* _Exercise prompt_
Your task is to print every entry below exactly as given.

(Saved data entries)
===============

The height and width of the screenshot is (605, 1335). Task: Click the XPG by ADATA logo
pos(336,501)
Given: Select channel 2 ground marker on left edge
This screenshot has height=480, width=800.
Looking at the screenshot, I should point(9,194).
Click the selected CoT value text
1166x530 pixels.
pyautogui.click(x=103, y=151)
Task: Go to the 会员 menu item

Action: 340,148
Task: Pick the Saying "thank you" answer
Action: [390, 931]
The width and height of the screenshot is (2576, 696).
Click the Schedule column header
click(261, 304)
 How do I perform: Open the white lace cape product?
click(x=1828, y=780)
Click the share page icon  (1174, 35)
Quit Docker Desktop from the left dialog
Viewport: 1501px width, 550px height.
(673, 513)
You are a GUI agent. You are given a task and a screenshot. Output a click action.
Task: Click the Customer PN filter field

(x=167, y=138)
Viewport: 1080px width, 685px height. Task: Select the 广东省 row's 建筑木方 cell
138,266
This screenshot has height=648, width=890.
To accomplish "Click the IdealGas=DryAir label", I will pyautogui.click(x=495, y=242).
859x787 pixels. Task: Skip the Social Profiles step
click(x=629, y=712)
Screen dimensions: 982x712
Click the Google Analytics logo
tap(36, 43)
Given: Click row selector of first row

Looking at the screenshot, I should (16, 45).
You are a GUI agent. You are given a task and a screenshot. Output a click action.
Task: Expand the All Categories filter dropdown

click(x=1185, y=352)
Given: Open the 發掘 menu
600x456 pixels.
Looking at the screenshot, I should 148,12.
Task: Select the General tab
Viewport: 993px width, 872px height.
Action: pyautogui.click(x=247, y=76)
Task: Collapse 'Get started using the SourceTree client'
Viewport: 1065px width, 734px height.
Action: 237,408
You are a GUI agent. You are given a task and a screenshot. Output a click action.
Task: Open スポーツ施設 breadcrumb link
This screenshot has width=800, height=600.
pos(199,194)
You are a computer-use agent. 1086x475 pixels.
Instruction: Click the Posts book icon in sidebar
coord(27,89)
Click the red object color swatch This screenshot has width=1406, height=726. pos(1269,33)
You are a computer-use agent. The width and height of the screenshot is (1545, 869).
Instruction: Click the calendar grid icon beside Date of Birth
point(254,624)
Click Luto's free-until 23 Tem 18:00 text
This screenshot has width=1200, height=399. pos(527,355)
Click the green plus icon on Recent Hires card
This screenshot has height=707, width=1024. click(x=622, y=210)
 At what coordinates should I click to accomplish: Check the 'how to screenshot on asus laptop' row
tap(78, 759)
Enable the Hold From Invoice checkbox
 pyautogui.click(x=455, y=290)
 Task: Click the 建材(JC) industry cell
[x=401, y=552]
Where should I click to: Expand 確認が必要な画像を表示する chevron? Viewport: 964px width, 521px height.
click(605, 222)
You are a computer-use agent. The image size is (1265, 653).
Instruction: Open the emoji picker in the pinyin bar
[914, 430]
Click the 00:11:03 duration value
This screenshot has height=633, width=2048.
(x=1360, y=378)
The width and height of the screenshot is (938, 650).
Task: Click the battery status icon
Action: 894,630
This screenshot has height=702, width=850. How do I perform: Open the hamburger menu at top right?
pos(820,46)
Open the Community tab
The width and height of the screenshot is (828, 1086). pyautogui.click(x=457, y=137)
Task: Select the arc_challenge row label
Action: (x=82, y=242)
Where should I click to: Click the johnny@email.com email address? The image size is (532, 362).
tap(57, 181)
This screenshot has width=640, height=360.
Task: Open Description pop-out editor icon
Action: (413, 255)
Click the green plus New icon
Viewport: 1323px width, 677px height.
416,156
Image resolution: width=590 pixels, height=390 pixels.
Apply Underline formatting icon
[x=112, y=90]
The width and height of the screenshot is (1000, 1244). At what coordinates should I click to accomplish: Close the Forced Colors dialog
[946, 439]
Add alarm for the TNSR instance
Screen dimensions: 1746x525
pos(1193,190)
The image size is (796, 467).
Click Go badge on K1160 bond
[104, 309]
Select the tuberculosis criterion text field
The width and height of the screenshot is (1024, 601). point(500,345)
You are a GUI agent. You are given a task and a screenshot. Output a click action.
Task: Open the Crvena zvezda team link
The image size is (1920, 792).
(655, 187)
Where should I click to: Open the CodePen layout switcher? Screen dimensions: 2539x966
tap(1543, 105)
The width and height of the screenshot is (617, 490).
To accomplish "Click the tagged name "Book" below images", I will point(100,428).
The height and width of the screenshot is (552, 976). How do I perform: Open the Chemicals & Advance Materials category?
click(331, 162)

===============

* _Exercise answer_
The height and width of the screenshot is (605, 1335). Task: Click the XPG by ADATA logo
pos(336,501)
Given: Select channel 2 ground marker on left edge
This screenshot has height=480, width=800.
Looking at the screenshot, I should point(9,194).
Click the selected CoT value text
1166x530 pixels.
pyautogui.click(x=103, y=151)
Task: Go to the 会员 menu item

Action: 340,148
Task: Pick the Saying "thank you" answer
Action: [390, 931]
The width and height of the screenshot is (2576, 696).
Click the Schedule column header
click(261, 304)
 How do I perform: Open the white lace cape product?
click(x=1828, y=780)
Click the share page icon  (1174, 35)
Quit Docker Desktop from the left dialog
Viewport: 1501px width, 550px height.
(673, 513)
You are a GUI agent. You are given a task and a screenshot. Output a click action.
Task: Click the Customer PN filter field

(x=167, y=138)
Viewport: 1080px width, 685px height. Task: Select the 广东省 row's 建筑木方 cell
138,266
This screenshot has height=648, width=890.
To accomplish "Click the IdealGas=DryAir label", I will pyautogui.click(x=495, y=242).
859x787 pixels. Task: Skip the Social Profiles step
click(x=629, y=712)
Screen dimensions: 982x712
Click the Google Analytics logo
tap(36, 43)
Given: Click row selector of first row

Looking at the screenshot, I should (16, 45).
You are a GUI agent. You are given a task and a screenshot. Output a click action.
Task: Expand the All Categories filter dropdown

click(x=1185, y=352)
Given: Open the 發掘 menu
600x456 pixels.
Looking at the screenshot, I should 148,12.
Task: Select the General tab
Viewport: 993px width, 872px height.
Action: pyautogui.click(x=247, y=76)
Task: Collapse 'Get started using the SourceTree client'
Viewport: 1065px width, 734px height.
Action: 237,408
You are a GUI agent. You are given a task and a screenshot. Output a click action.
Task: Open スポーツ施設 breadcrumb link
This screenshot has width=800, height=600.
pos(199,194)
You are a computer-use agent. 1086x475 pixels.
Instruction: Click the Posts book icon in sidebar
coord(27,89)
Click the red object color swatch This screenshot has width=1406, height=726. pos(1269,33)
You are a computer-use agent. The width and height of the screenshot is (1545, 869).
Instruction: Click the calendar grid icon beside Date of Birth
point(254,624)
Click Luto's free-until 23 Tem 18:00 text
This screenshot has width=1200, height=399. pos(527,355)
Click the green plus icon on Recent Hires card
This screenshot has height=707, width=1024. click(x=622, y=210)
 At what coordinates should I click to accomplish: Check the 'how to screenshot on asus laptop' row
tap(78, 759)
Enable the Hold From Invoice checkbox
 pyautogui.click(x=455, y=290)
 Task: Click the 建材(JC) industry cell
[x=401, y=552]
Where should I click to: Expand 確認が必要な画像を表示する chevron? Viewport: 964px width, 521px height.
click(605, 222)
You are a computer-use agent. The image size is (1265, 653).
Instruction: Open the emoji picker in the pinyin bar
[914, 430]
Click the 00:11:03 duration value
This screenshot has height=633, width=2048.
(x=1360, y=378)
The width and height of the screenshot is (938, 650).
Task: Click the battery status icon
Action: 894,630
This screenshot has height=702, width=850. How do I perform: Open the hamburger menu at top right?
pos(820,46)
Open the Community tab
The width and height of the screenshot is (828, 1086). pyautogui.click(x=457, y=137)
Task: Select the arc_challenge row label
Action: (x=82, y=242)
Where should I click to: Click the johnny@email.com email address? The image size is (532, 362).
tap(57, 181)
This screenshot has width=640, height=360.
Task: Open Description pop-out editor icon
Action: (413, 255)
Click the green plus New icon
Viewport: 1323px width, 677px height.
416,156
Image resolution: width=590 pixels, height=390 pixels.
Apply Underline formatting icon
[x=112, y=90]
The width and height of the screenshot is (1000, 1244). At what coordinates should I click to accomplish: Close the Forced Colors dialog
[946, 439]
Add alarm for the TNSR instance
Screen dimensions: 1746x525
pos(1193,190)
The image size is (796, 467).
Click Go badge on K1160 bond
[104, 309]
Select the tuberculosis criterion text field
The width and height of the screenshot is (1024, 601). point(500,345)
You are a GUI agent. You are given a task and a screenshot. Output a click action.
Task: Open the Crvena zvezda team link
The image size is (1920, 792).
(655, 187)
Where should I click to: Open the CodePen layout switcher? Screen dimensions: 2539x966
tap(1543, 105)
The width and height of the screenshot is (617, 490).
To accomplish "Click the tagged name "Book" below images", I will point(100,428).
The height and width of the screenshot is (552, 976). How do I perform: Open the Chemicals & Advance Materials category?
click(331, 162)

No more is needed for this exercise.